%%

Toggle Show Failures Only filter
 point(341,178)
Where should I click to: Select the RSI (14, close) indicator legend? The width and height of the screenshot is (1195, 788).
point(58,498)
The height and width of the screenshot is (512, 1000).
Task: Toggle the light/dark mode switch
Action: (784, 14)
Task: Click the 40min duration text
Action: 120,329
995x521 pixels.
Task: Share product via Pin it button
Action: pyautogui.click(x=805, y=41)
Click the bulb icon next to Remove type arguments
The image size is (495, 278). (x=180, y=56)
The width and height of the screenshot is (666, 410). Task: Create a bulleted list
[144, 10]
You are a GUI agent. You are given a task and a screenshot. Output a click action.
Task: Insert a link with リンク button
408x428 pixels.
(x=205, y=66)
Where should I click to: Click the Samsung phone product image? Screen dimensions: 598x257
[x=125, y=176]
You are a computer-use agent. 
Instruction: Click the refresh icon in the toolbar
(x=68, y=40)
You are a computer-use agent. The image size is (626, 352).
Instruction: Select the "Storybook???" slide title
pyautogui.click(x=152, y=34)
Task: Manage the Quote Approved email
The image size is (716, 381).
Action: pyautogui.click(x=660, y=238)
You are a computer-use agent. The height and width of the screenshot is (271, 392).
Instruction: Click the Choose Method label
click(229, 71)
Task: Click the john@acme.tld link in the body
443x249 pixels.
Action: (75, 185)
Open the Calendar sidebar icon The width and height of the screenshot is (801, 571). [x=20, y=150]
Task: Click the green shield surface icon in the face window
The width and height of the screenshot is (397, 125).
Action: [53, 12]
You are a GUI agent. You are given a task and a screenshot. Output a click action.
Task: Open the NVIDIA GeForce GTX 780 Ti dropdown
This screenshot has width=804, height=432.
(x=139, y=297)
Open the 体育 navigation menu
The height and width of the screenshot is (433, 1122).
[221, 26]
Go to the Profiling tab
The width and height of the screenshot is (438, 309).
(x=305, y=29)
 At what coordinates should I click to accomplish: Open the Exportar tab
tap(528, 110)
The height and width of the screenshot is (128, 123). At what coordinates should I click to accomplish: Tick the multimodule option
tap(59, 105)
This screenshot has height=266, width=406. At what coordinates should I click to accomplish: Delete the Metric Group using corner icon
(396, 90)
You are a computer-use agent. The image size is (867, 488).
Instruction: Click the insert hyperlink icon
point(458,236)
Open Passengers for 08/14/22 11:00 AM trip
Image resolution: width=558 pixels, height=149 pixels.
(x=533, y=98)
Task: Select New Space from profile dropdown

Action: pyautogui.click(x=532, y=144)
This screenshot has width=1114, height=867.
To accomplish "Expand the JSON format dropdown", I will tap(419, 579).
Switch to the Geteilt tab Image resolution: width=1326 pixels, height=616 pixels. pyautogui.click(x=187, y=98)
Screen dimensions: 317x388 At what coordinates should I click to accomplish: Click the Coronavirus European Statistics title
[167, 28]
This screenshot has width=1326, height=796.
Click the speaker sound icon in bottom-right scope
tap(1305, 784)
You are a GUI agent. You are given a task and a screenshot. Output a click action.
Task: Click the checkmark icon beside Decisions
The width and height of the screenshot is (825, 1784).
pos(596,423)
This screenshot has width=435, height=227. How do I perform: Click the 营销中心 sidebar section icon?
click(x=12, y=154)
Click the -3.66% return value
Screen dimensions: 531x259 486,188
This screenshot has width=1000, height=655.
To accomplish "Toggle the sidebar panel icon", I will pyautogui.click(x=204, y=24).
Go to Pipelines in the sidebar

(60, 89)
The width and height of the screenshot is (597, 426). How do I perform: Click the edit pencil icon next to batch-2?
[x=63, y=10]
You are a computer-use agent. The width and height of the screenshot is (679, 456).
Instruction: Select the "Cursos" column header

%%

Using the records above, restate word for word the lines from the one with "408x428 pixels." through the one with "Task: Click the john@acme.tld", both included.

_RESPONSE_.
408x428 pixels.
(x=205, y=66)
Where should I click to: Click the Samsung phone product image? Screen dimensions: 598x257
[x=125, y=176]
You are a computer-use agent. 
Instruction: Click the refresh icon in the toolbar
(x=68, y=40)
You are a computer-use agent. The image size is (626, 352).
Instruction: Select the "Storybook???" slide title
pyautogui.click(x=152, y=34)
Task: Manage the Quote Approved email
The image size is (716, 381).
Action: pyautogui.click(x=660, y=238)
You are a computer-use agent. The height and width of the screenshot is (271, 392).
Instruction: Click the Choose Method label
click(229, 71)
Task: Click the john@acme.tld link in the body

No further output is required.